Algeria: i commerci con la Russia
L’Algeria ha forti legami con la Russia da cui riceve armi e formazione per i propri servizi segreti: 4,2 miliardi di dollari tra il 2016 e il 2020. Tanto che quando all’Onu c’è stato il voto di condanna dell’invasione in Ucraina, il governo algerino è stato tra quelli che si è astenuto. Inoltre, come riportato da Domani, i due paesi nel 2017 hanno firmato sei documenti per il rafforzamento delle relazioni bilaterali in ambiti quali la giustizia, l’energia, l’istruzione e la salute. In quest’ultimo campo, è bene ricordare che il governo di Algeri è stato tra i primi compratori del vaccino Sputnik-V. Nel territorio c’è anche una forte presenza di investitori russi in vasti settori che vanno dai trasporti all’agricoltura: a settembre 2021 si parlava di 120mila tonnellate di grano esportato mentre nel 2014 è stato varato un accordo per la creazione entro il 2030 della prima centrale nucleare, il cui progetto è stato affidato alla russa Rosatom.

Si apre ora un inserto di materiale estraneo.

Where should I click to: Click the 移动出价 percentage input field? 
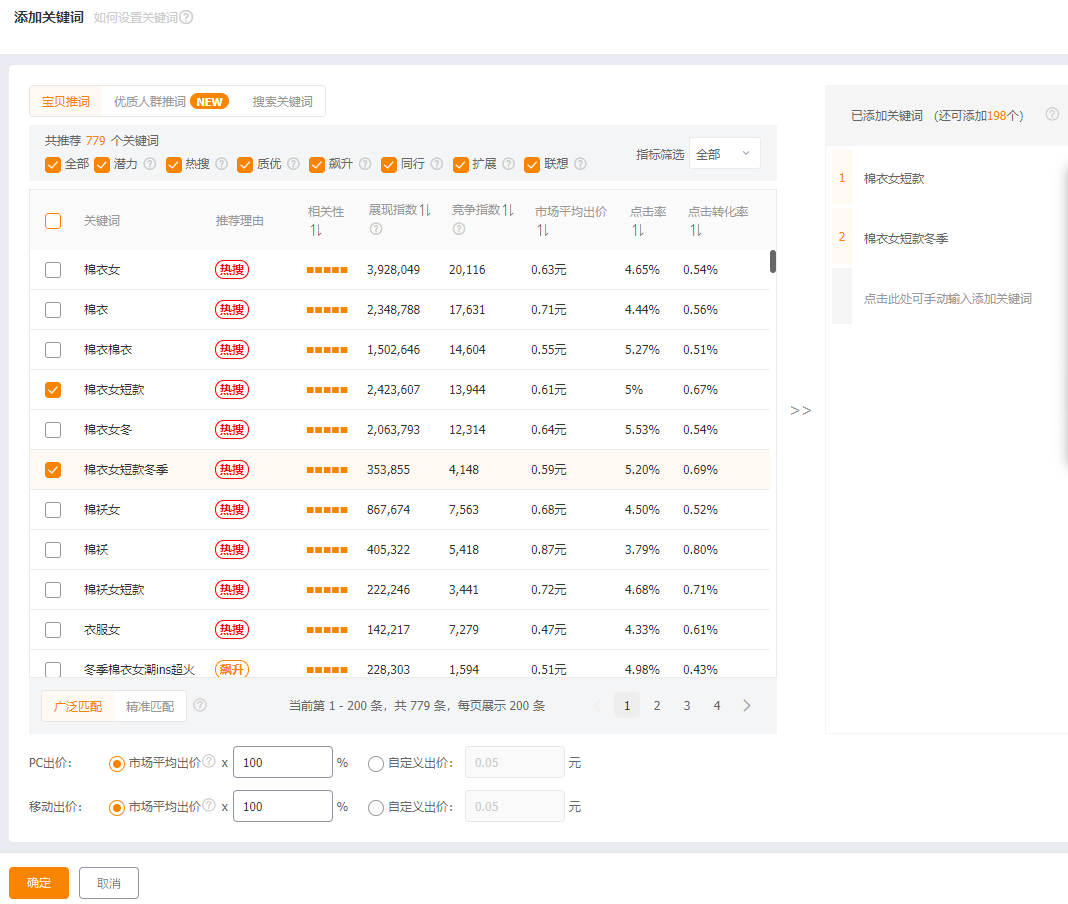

La questione spagnola: la diplomazia del gas nel Mediterraneo
Dopo l’accordo tra Italia e Algeria si sono inaspriti i rapporti tra lo stato del Nord Africa e il governo spagnolo di Sanchez. La partita del gas infatti sta scatenando nuove tensioni geopolitiche che inevitabilmente provocheranno effetti a lungo termine sugli equilibri del Mediterraneo. Algeri invia gas alla Spagna tramite due pipe-line: circa 15 miliardi di metri cubi, il 47% del fabbisogno spagnolo. Tra le motivazioni che hanno portato il governo algerino a volgere lo sguardo verso accordi con altri paesi come l’Italia, ci sarebbe il rapporto tra Madrid e il Marocco per quanto riguarda la contesa dei territori del Sahara Occidentale, ex colonia spagnola e che risulta non essere gradito ad Algeri. Tensioni cominciate a fine 2021 e che hanno portato il governo algerino a ridurre l’invio di gas tramite il gasdotto che passa ad El-Aricha in Marocco fino allo stretto di Gibilterra.

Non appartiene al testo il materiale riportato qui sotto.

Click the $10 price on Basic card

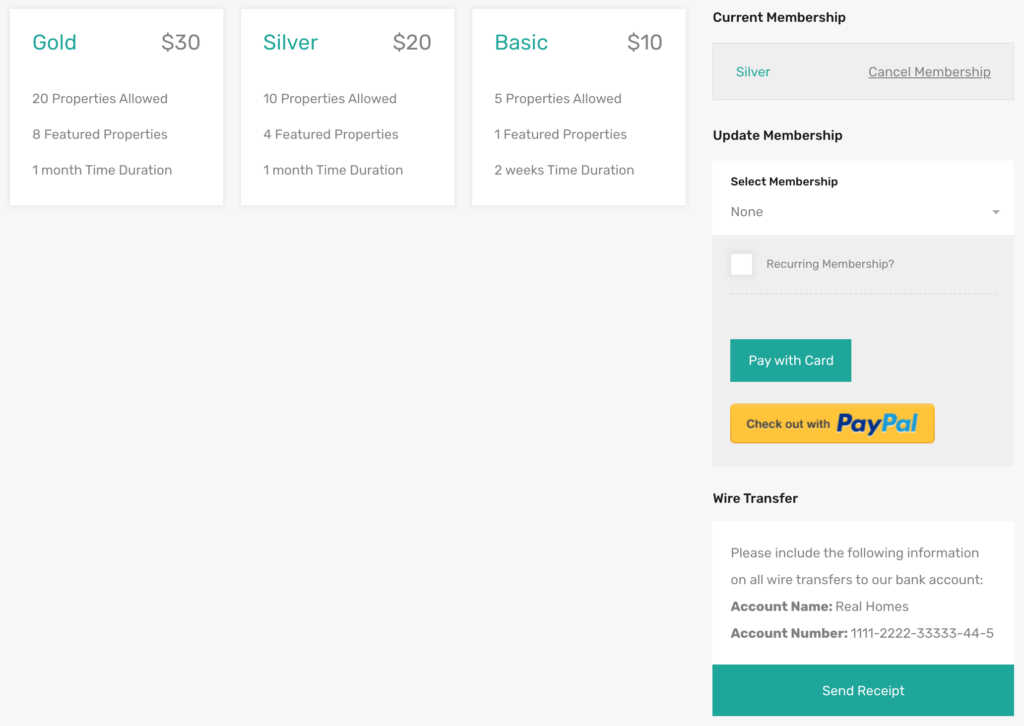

In quel territorio infatti, era stata dichiarata l’indipendenza della Repubblica Democratica Araba dei Sahrawi, da parte del Fronte Polisario, sostenuto sia dall’Algeria che dalla stessa Italia e da decenni il Marocco occupa l’80% del territorio contro la volontà dei separatisti. Una contesa che ha visto, nel pieno della crisi ucraina, il presidente spagnolo Sanchez schierarsi a favore dei piani del Marocco per l’autonomia del Sahara Occidentale e che ovviamente non ha ricevuto reazioni positive dal governo algerino.

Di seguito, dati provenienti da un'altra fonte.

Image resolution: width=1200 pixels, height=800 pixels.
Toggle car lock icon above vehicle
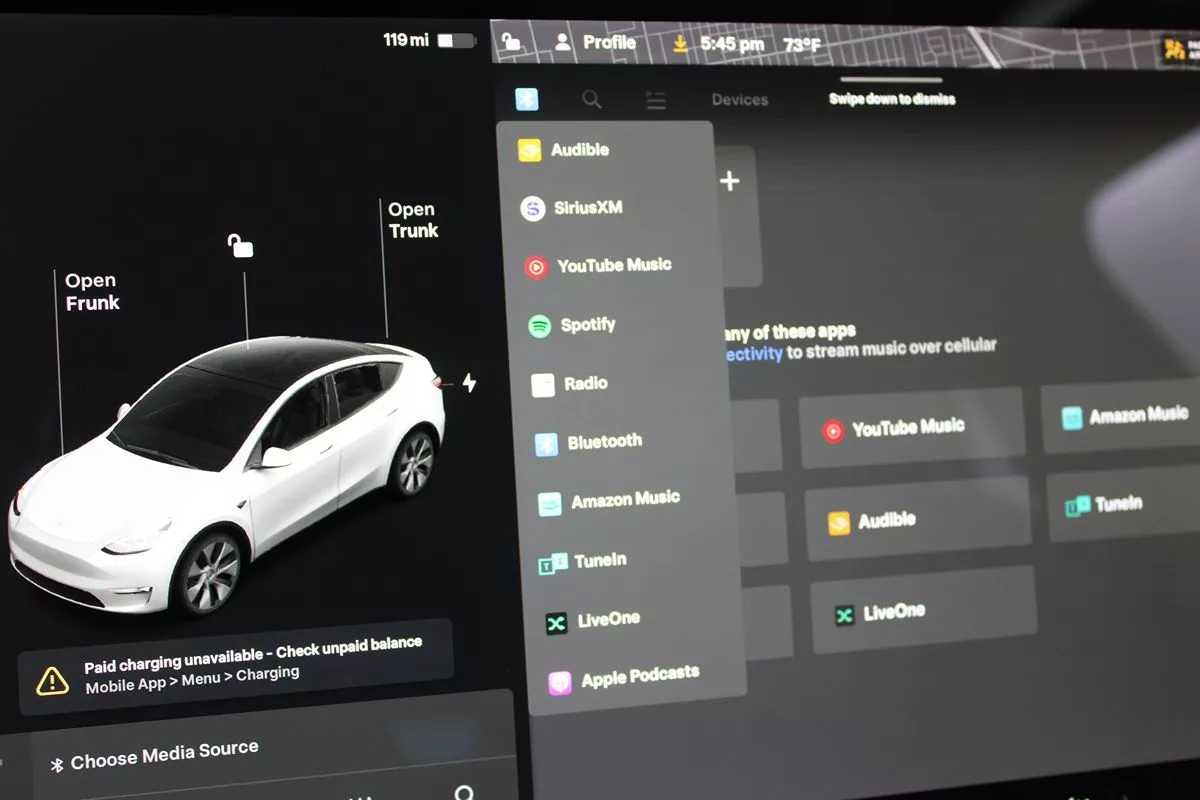point(240,245)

L’aumento del prezzo del gas: quanto guadagna Eni
Nonostante la situazione geopolitica, l’accordo tra Italia e Algeria promette di coprire buona parte delle forniture di gas, specialmente in vista di una possibile diminuzione dell’acquisto di gas russo da parte europea. Ma a guadagnarci maggiormente, sia da accordi del genere che dall’aumento del prezzo del gas, sono le multinazionali che commerciano la materia prima, tra cui vi è ovviamente Eni. La società italiana mentre nell’anno della pandemia perdeva oltre 750 milioni di euro, nel 2022 ha aumentato i suoi profitti di oltre il 600 per cento rispetto all’ultimo trimestre del 2020 e per l’analista finanziario Mauro Meggiolaro, chiuderà l’anno con un profitto di 4,7 miliardi di euro. Il miglior risultato dal 2012.